Hadoop namenode metadata

leon picture leon · Jun 7, 2011 · Viewed 12.6k times · Source

I am a bit confused by the Hadoop architecture.

  1. What kind of file metadata is stored in Hadoop Namenode? From Hadoop wiki, it says Namenode stores the entire system namespace. Does information like last modified time, created time, file size, owner, permissions and etc stored in Namenode?

  2. Does datanode store any metadata information?

  3. There is only one Namenode, can the metadata data exceed the server's limit?

  4. If a user wants to download a file from Hadoop, does he have to download it from the Namenode? I found the below architecure picture from web, it shows a client can direct write data to datanode?
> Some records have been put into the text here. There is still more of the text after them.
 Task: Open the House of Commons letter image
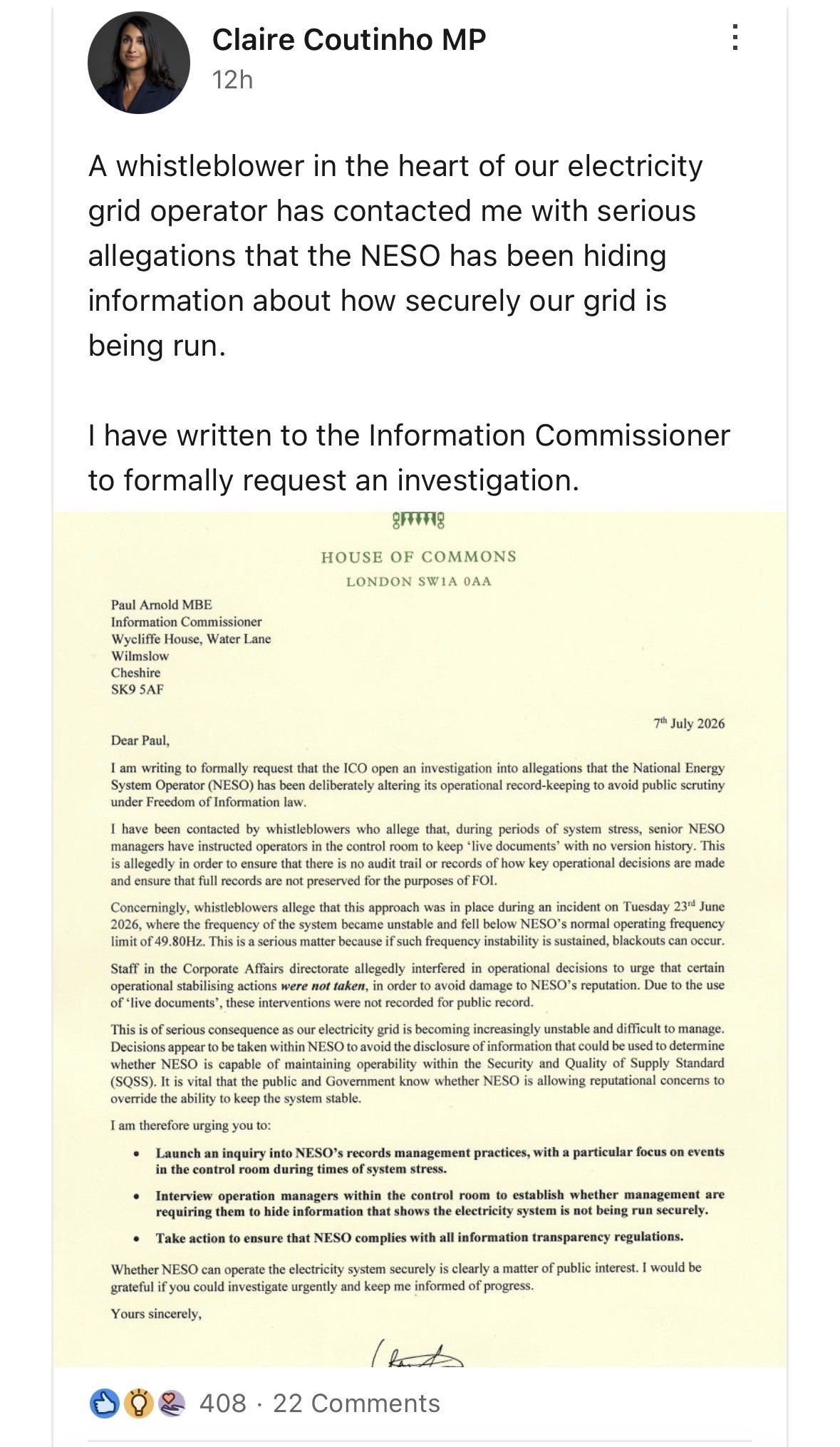tap(420, 939)
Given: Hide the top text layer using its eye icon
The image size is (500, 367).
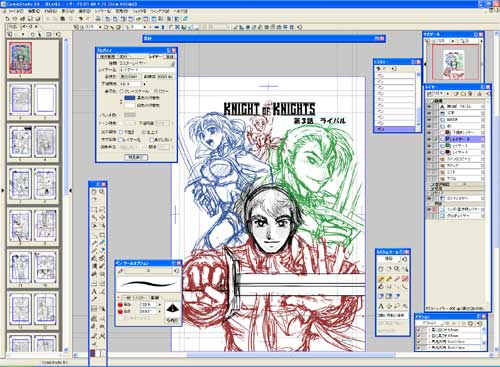Looking at the screenshot, I should point(429,106).
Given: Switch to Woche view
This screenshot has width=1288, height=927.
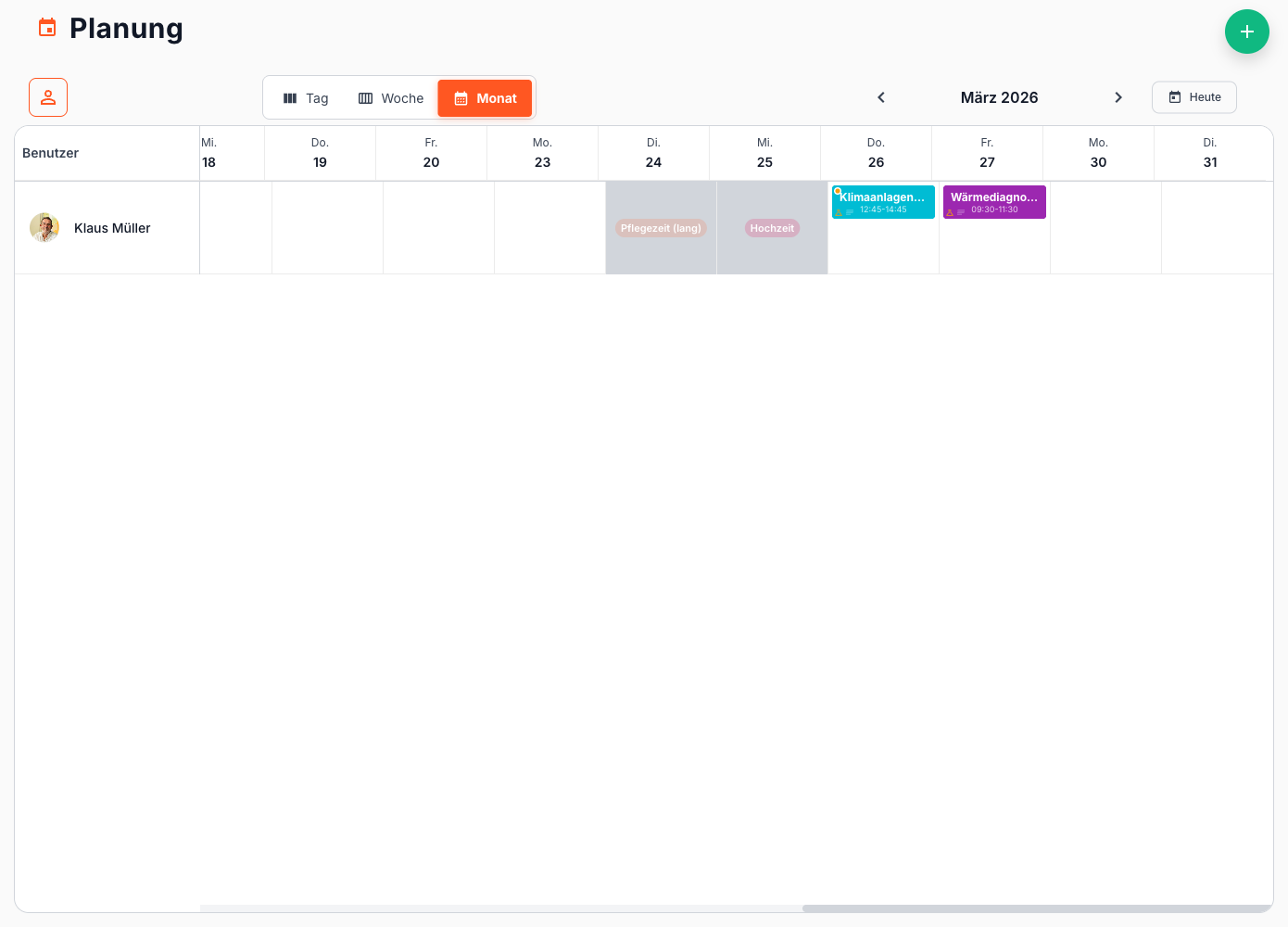Looking at the screenshot, I should coord(391,98).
Is it true? enter image description here

Thanks!!!!!!!

Answer

David Gruzman picture David Gruzman · Jun 8, 2011

I think the following explanation can help you to better understand the HDFS architecture. You can consider Name node to be like FAT (file allocation table) + Directory data and Data nodes to be dumb block devices. When you want to read the file from the regular file system, you should go to Directory, then go to FAT, get locations of all relevant blocks and read them. The same happens with HDFS. When you want to read the file, you go to the Namenode, get the list blocks the given file have. This information about blocks will contain list of datanodes where this information sitting. After it you go to the datanode and get relevant blocks from them.